# Given problem:
Quote the lines of the material below word for word, from the first line through the last.

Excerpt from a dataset

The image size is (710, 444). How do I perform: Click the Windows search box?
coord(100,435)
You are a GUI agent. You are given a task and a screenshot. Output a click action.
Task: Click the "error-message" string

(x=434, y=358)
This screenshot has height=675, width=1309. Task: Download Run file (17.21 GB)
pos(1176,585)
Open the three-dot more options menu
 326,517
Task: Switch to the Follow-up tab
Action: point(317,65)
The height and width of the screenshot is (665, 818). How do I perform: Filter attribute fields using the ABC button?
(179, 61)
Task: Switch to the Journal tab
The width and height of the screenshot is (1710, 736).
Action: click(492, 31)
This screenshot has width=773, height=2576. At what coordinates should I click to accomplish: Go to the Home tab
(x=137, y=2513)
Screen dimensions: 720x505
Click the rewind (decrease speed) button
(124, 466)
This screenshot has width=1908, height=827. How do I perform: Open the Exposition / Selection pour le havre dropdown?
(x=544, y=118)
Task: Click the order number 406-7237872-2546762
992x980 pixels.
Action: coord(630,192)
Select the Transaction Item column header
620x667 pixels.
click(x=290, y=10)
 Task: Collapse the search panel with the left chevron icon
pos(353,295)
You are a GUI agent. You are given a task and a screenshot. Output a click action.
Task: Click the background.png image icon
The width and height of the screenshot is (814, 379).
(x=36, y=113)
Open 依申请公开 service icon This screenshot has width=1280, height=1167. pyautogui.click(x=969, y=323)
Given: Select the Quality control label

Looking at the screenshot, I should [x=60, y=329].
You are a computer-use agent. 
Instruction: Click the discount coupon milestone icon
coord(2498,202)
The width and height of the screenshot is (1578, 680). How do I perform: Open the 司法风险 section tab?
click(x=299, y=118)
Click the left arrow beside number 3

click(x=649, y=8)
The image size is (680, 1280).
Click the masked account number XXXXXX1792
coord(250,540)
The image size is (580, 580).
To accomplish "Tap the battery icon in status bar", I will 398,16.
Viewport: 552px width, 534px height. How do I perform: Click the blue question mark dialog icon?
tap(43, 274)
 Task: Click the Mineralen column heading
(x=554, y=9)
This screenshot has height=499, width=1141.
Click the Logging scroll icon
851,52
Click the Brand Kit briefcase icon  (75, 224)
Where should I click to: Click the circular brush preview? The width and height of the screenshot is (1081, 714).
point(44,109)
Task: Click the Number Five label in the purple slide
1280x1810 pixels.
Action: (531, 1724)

# Worked solution:
The image size is (710, 444). How do I perform: Click the Windows search box?
coord(100,435)
You are a GUI agent. You are given a task and a screenshot. Output a click action.
Task: Click the "error-message" string

(x=434, y=358)
This screenshot has height=675, width=1309. Task: Download Run file (17.21 GB)
pos(1176,585)
Open the three-dot more options menu
 326,517
Task: Switch to the Follow-up tab
Action: point(317,65)
The height and width of the screenshot is (665, 818). How do I perform: Filter attribute fields using the ABC button?
(179, 61)
Task: Switch to the Journal tab
The width and height of the screenshot is (1710, 736).
Action: click(492, 31)
This screenshot has width=773, height=2576. At what coordinates should I click to accomplish: Go to the Home tab
(x=137, y=2513)
Screen dimensions: 720x505
Click the rewind (decrease speed) button
(124, 466)
This screenshot has width=1908, height=827. How do I perform: Open the Exposition / Selection pour le havre dropdown?
(x=544, y=118)
Task: Click the order number 406-7237872-2546762
992x980 pixels.
Action: coord(630,192)
Select the Transaction Item column header
620x667 pixels.
click(x=290, y=10)
 Task: Collapse the search panel with the left chevron icon
pos(353,295)
You are a GUI agent. You are given a task and a screenshot. Output a click action.
Task: Click the background.png image icon
The width and height of the screenshot is (814, 379).
(x=36, y=113)
Open 依申请公开 service icon This screenshot has width=1280, height=1167. pyautogui.click(x=969, y=323)
Given: Select the Quality control label

Looking at the screenshot, I should [x=60, y=329].
You are a computer-use agent. 
Instruction: Click the discount coupon milestone icon
coord(2498,202)
The width and height of the screenshot is (1578, 680). How do I perform: Open the 司法风险 section tab?
click(x=299, y=118)
Click the left arrow beside number 3

click(x=649, y=8)
The image size is (680, 1280).
Click the masked account number XXXXXX1792
coord(250,540)
The image size is (580, 580).
To accomplish "Tap the battery icon in status bar", I will 398,16.
Viewport: 552px width, 534px height. How do I perform: Click the blue question mark dialog icon?
tap(43, 274)
 Task: Click the Mineralen column heading
(x=554, y=9)
This screenshot has height=499, width=1141.
Click the Logging scroll icon
851,52
Click the Brand Kit briefcase icon  (75, 224)
Where should I click to: Click the circular brush preview? The width and height of the screenshot is (1081, 714).
point(44,109)
Task: Click the Number Five label in the purple slide
1280x1810 pixels.
Action: (531, 1724)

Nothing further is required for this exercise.